Target position records:

——

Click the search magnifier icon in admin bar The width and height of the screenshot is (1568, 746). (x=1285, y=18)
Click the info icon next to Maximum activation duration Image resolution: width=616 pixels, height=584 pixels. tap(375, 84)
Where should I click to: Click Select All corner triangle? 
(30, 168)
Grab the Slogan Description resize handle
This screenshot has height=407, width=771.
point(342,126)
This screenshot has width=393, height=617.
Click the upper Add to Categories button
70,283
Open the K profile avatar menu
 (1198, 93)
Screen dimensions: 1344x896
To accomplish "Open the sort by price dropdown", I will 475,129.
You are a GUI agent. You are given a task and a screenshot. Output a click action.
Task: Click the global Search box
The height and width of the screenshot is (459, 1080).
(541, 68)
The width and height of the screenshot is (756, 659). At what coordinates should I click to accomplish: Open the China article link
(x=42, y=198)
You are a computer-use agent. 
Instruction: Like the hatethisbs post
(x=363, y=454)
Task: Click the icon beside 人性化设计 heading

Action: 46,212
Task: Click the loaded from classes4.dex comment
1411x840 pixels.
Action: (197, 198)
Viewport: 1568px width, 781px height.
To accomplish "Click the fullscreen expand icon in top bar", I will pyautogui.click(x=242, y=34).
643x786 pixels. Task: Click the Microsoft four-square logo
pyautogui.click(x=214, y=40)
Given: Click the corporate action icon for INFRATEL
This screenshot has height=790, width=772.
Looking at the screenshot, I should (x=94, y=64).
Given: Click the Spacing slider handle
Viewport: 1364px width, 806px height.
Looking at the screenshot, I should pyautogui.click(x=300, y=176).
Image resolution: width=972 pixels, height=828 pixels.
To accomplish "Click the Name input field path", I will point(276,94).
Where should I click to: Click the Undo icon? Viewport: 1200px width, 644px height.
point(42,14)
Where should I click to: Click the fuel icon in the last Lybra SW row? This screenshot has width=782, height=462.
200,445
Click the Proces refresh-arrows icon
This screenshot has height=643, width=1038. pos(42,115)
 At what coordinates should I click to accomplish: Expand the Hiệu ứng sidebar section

——

## Exercise instructions
Put each line of the listing above into a JSON list of strings, one string per line, and skip any blank lines.

## Full response
[
  "Click the search magnifier icon in admin bar The width and height of the screenshot is (1568, 746). (x=1285, y=18)",
  "Click the info icon next to Maximum activation duration Image resolution: width=616 pixels, height=584 pixels. tap(375, 84)",
  "Where should I click to: Click Select All corner triangle? ",
  "(30, 168)",
  "Grab the Slogan Description resize handle",
  "This screenshot has height=407, width=771.",
  "point(342,126)",
  "This screenshot has width=393, height=617.",
  "Click the upper Add to Categories button",
  "70,283",
  "Open the K profile avatar menu",
  " (1198, 93)",
  "Screen dimensions: 1344x896",
  "To accomplish \"Open the sort by price dropdown\", I will 475,129.",
  "You are a GUI agent. You are given a task and a screenshot. Output a click action.",
  "Task: Click the global Search box",
  "The height and width of the screenshot is (459, 1080).",
  "(541, 68)",
  "The width and height of the screenshot is (756, 659). At what coordinates should I click to accomplish: Open the China article link",
  "(x=42, y=198)",
  "You are a computer-use agent. ",
  "Instruction: Like the hatethisbs post",
  "(x=363, y=454)",
  "Task: Click the icon beside 人性化设计 heading",
  "Action: 46,212",
  "Task: Click the loaded from classes4.dex comment",
  "1411x840 pixels.",
  "Action: (197, 198)",
  "Viewport: 1568px width, 781px height.",
  "To accomplish \"Click the fullscreen expand icon in top bar\", I will pyautogui.click(x=242, y=34).",
  "643x786 pixels. Task: Click the Microsoft four-square logo",
  "pyautogui.click(x=214, y=40)",
  "Given: Click the corporate action icon for INFRATEL",
  "This screenshot has height=790, width=772.",
  "Looking at the screenshot, I should (x=94, y=64).",
  "Given: Click the Spacing slider handle",
  "Viewport: 1364px width, 806px height.",
  "Looking at the screenshot, I should pyautogui.click(x=300, y=176).",
  "Image resolution: width=972 pixels, height=828 pixels.",
  "To accomplish \"Click the Name input field path\", I will point(276,94).",
  "Where should I click to: Click the Undo icon? Viewport: 1200px width, 644px height.",
  "point(42,14)",
  "Where should I click to: Click the fuel icon in the last Lybra SW row? This screenshot has width=782, height=462.",
  "200,445",
  "Click the Proces refresh-arrows icon",
  "This screenshot has height=643, width=1038. pos(42,115)",
  " At what coordinates should I click to accomplish: Expand the Hiệu ứng sidebar section"
]